> Prompt
Output only the lines below from the one holding "Collapse the Sequential section triangle" down to the one holding "The height and", both end lines included and every picture dropped.

> Provided material
>>>>
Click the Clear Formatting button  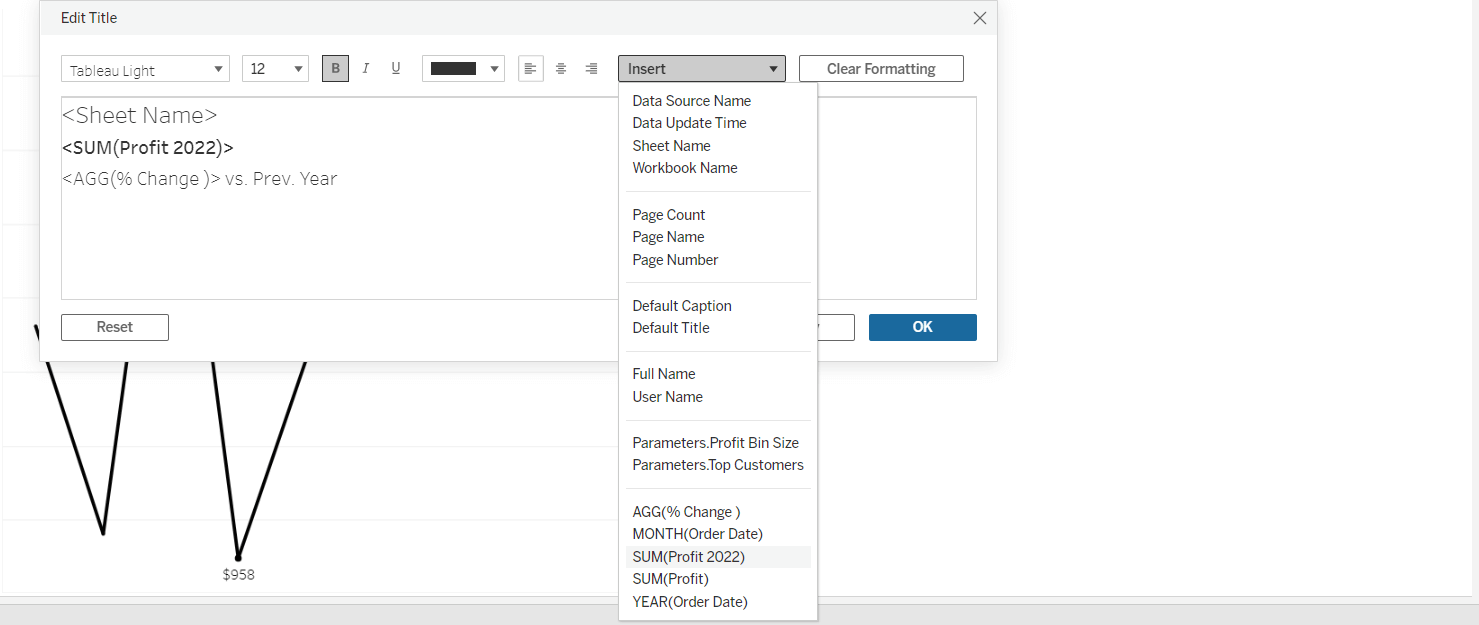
<<<<
>>>>
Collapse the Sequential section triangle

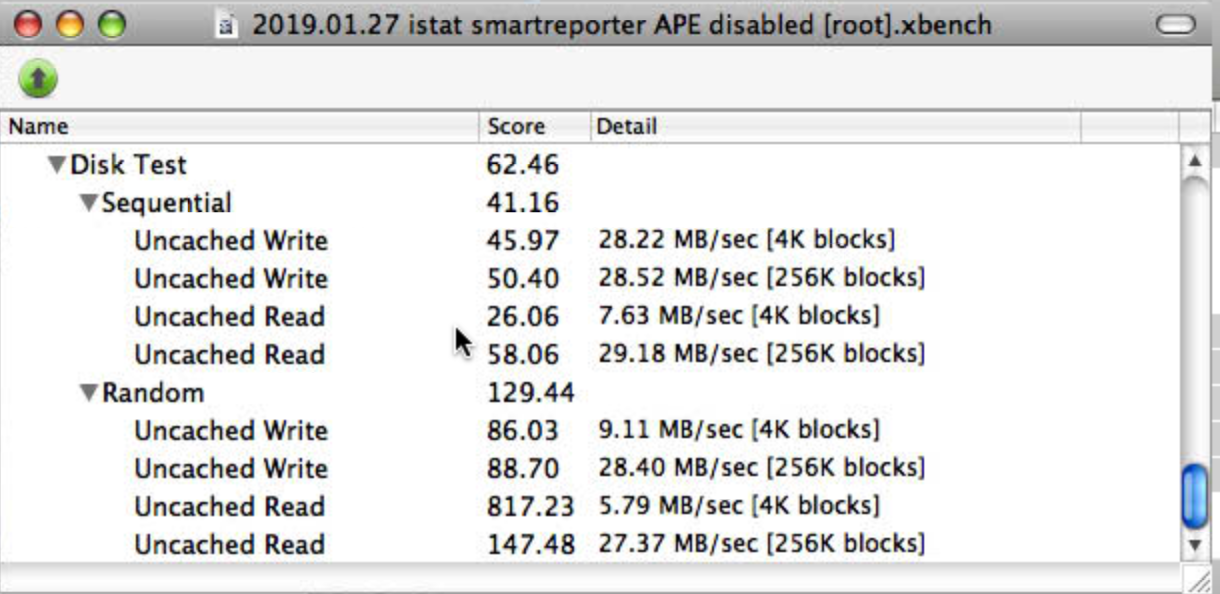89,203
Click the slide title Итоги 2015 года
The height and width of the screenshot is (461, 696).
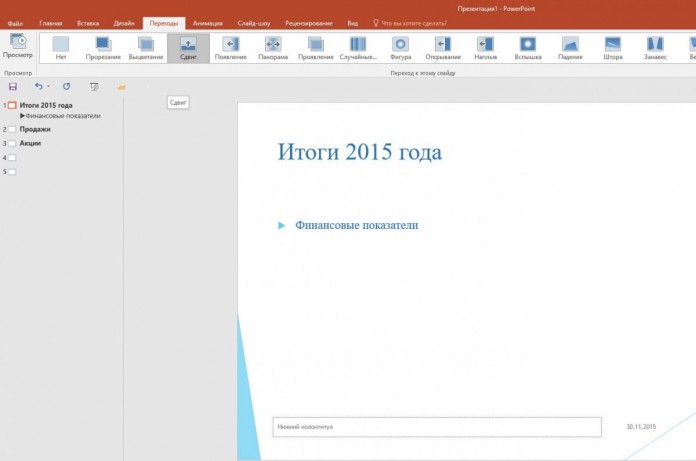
<<<<
> Task result
Collapse the Sequential section triangle

89,203
Click the slide title Итоги 2015 года
The height and width of the screenshot is (461, 696).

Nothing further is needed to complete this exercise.